Applications of mathematics in healthcare are achieving unprecedented growth at vertiginous speed in a vast number of areas. Mental health presents a formidable challenge in our modern society and computational psychiatry has recently emerged (Huys et al., 2016) as a field combing computational models and patients' data in an attempt to enhance the prognosis, diagnosis and treatment of mental health conditions. This special issue offers an example (Wong et al.) of statistical learning in the model space for Attention-Deficit Hyperactivity Disorder medication response prediction at individual patient level. Mental health is intimately related to neurological diseases and brain modeling for neurological disease treatments (Rubin, 2017) has found applications to setting deep-brain stimulation parameters in Parkinson's disease treatment (Mandali et al.).
Non-negligible effort is currently being devoted to capturing disease progression, a real challenge in this field. Disease progression modeling involves simulations of disease evolution based on available biomarkers or other time-dependent measures of disease status. This is particularly important in the case of chronic (non-communicable) diseases as demonstrated in this special issue in the case of hypertension (Wang et al.) as well as type 1 diabetes (Wedgwood et al.).
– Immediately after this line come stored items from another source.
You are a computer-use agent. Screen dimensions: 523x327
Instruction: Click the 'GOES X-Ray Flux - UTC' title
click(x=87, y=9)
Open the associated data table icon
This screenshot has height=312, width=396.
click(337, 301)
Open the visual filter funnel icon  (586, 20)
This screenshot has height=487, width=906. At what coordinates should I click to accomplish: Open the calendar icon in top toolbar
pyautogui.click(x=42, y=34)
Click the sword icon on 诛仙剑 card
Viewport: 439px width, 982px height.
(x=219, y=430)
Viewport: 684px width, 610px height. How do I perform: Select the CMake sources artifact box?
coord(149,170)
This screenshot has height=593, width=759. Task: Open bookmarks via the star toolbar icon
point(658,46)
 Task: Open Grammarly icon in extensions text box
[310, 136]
Chronic diseases are often extremely complex leading to computational models formulated in high-dimensional space, which poses a challenge for characterizing the pathways of disease progression or patient-specific disease progression trajectories as discussed in Colijn et al. Computational cardiology encompasses mathematical modeling and computer simulation of dynamical processes in the heart and the cardiovascular system in health and disease (Trayanova et al., 2012). An example of an application of computational cardiology is the use of subject-specific computer models to predict neointimal hyperplasia in vein grafts (Donadoni et al.). Computational cardiology applications could help in improving clinical decision support systems in cardiac ablation therapy for example (Green et al.). Moreover, the use of collections of patient-specific models could provide a tool for pre-clinical and clinical assessment of disease pathology such as atherosclerosis and associated calcification (Alimohammadi et al.).
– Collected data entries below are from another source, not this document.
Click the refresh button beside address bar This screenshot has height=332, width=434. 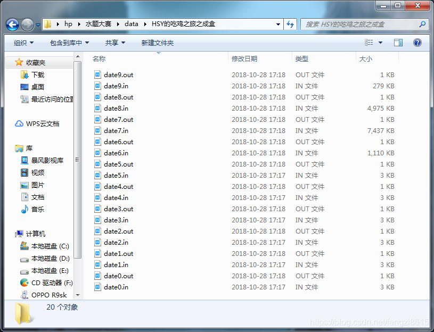(290, 24)
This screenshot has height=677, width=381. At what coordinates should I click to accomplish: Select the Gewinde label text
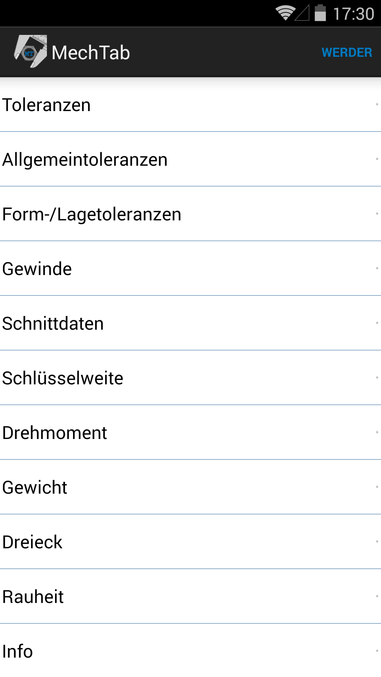click(37, 269)
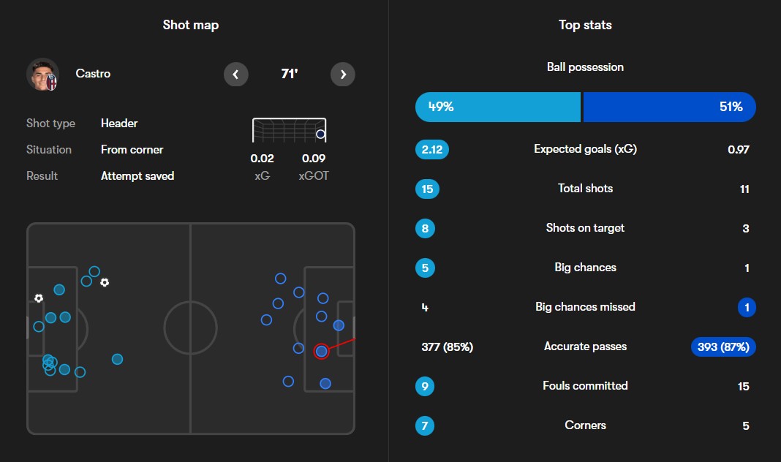Click the 15 total shots badge
The image size is (781, 462).
[427, 189]
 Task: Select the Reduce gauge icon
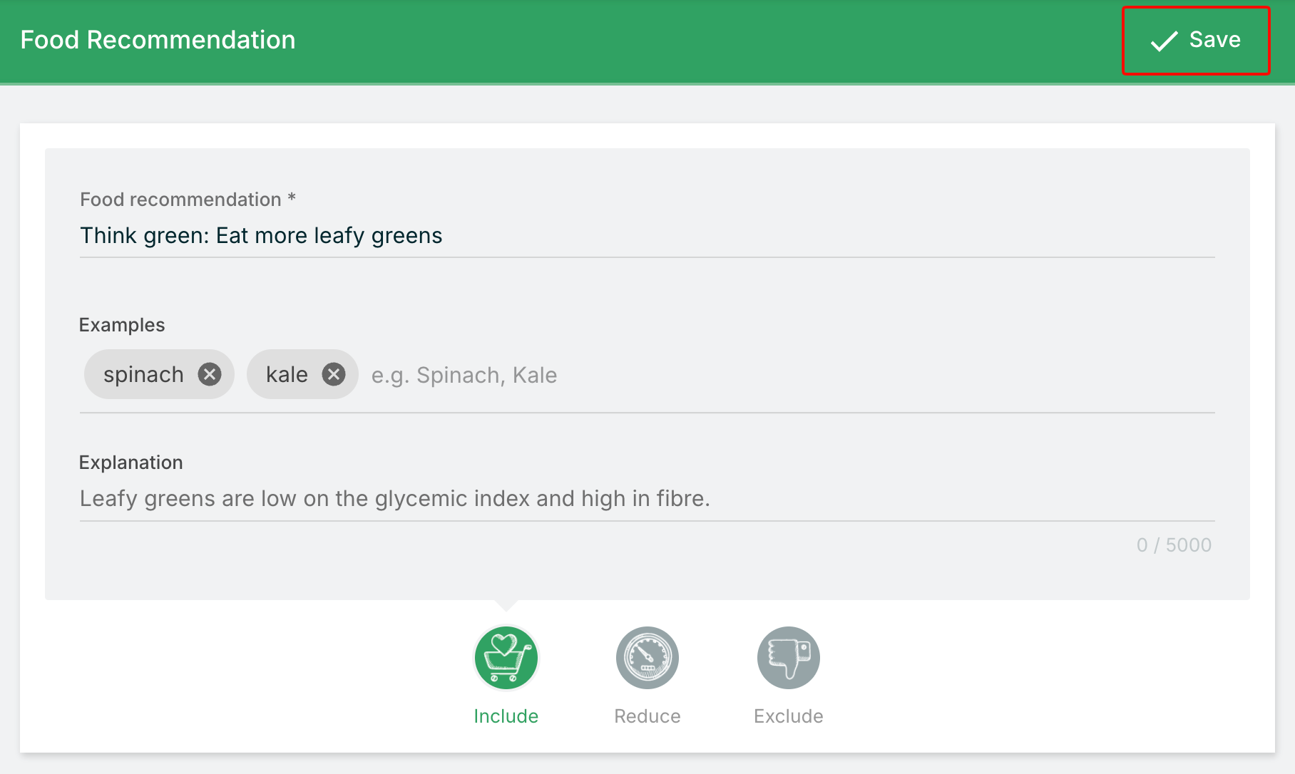coord(647,658)
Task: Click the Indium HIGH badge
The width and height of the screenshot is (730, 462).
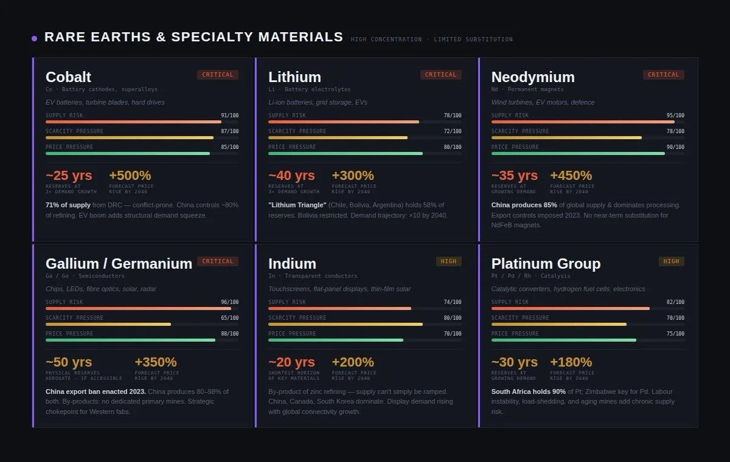Action: [448, 261]
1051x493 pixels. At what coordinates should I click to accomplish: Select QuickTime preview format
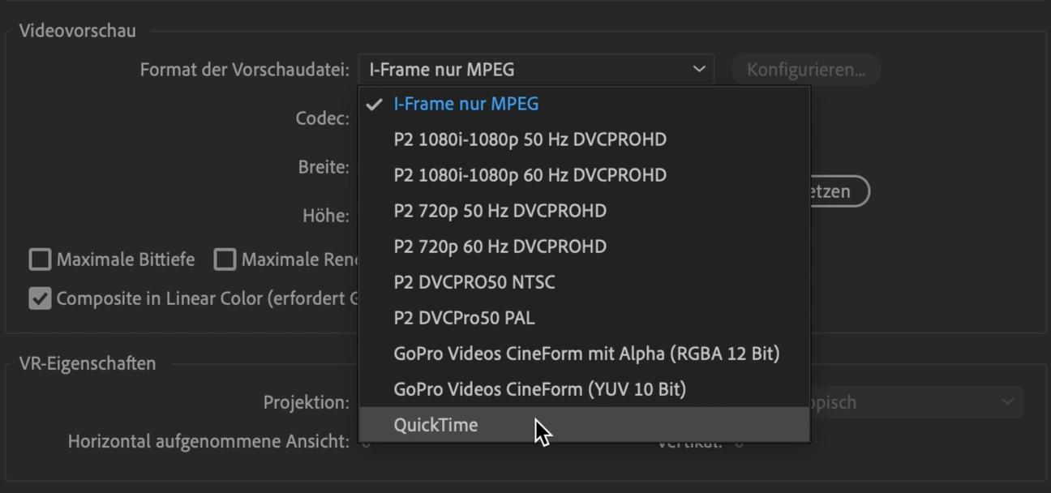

Computational oncology broadly refers to computational modeling and simulations of biological process underlying tumors' development and progression as well as cancer therapy including cancer biomarkers and drug effects (Barbolosi et al., 2016). An example of computational modeling of signaling pathways involved in multiple myeloma is presented in Kendrick et al. whereas (Iuliano et al.) presents a network-based statistical methodology for cancer biomarker selection. Computational and mathematical pharmacology is becoming increasingly relevant for drug development. Mechanistic models has become more and more widely used and our understanding of the models' qualitative and quantitative behavior has improved (Krzyzanski and van Hasselt, 2018). There are outstanding challenges, however, associated with parameter identifiability of pharmacodynamics models (Janzén et al.) as well as the estimation of drug absorption profiles in-vivo (Trägårdh et al.).
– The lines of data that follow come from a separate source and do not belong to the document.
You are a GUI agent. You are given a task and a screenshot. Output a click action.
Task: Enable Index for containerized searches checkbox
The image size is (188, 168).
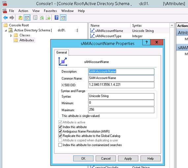(x=60, y=145)

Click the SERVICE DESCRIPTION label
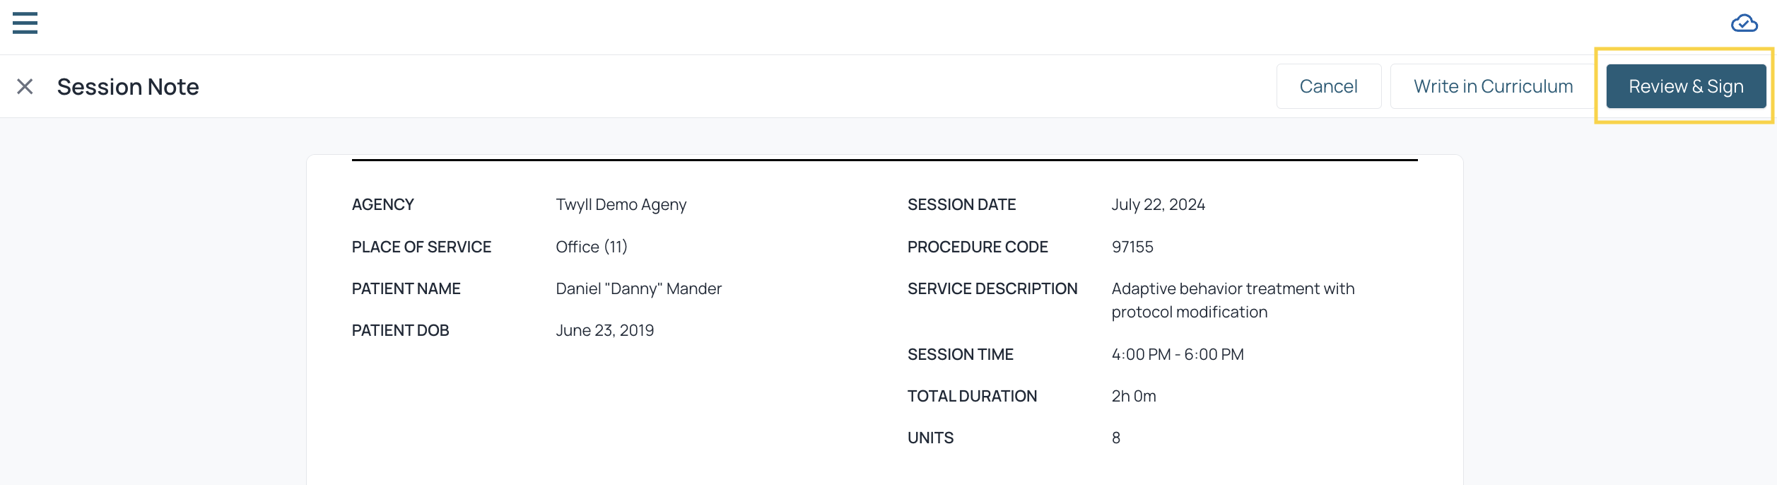click(x=992, y=288)
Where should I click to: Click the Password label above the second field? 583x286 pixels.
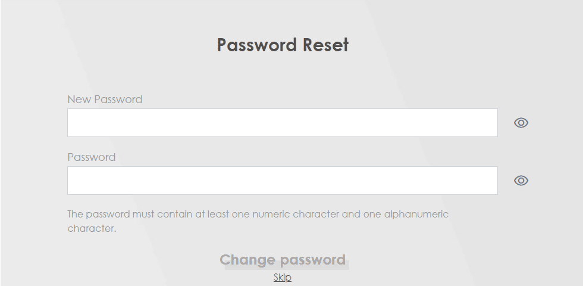coord(92,157)
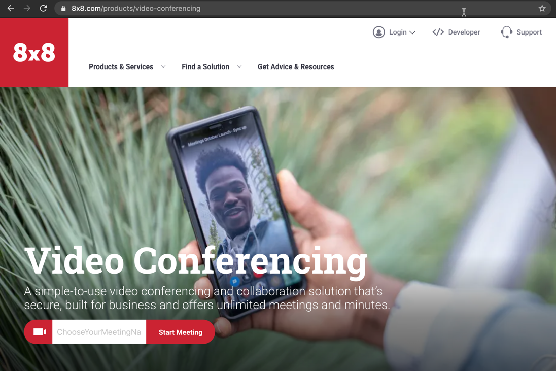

Robust quantitative methods for identifying biologically/physiologically relevant computational model parameters from experimental data are critical for the successful applications of computational medicine in precision healthcare (Colijn et al.). This special issue presents several examples of such methodological developments in the case of quantifying: the biomechanical properties of human gallbladder (Li et al.); the forces involved in abrasion damage to skin (Jayawardana et al.); and intracellular calcium signals (Mackay et al.).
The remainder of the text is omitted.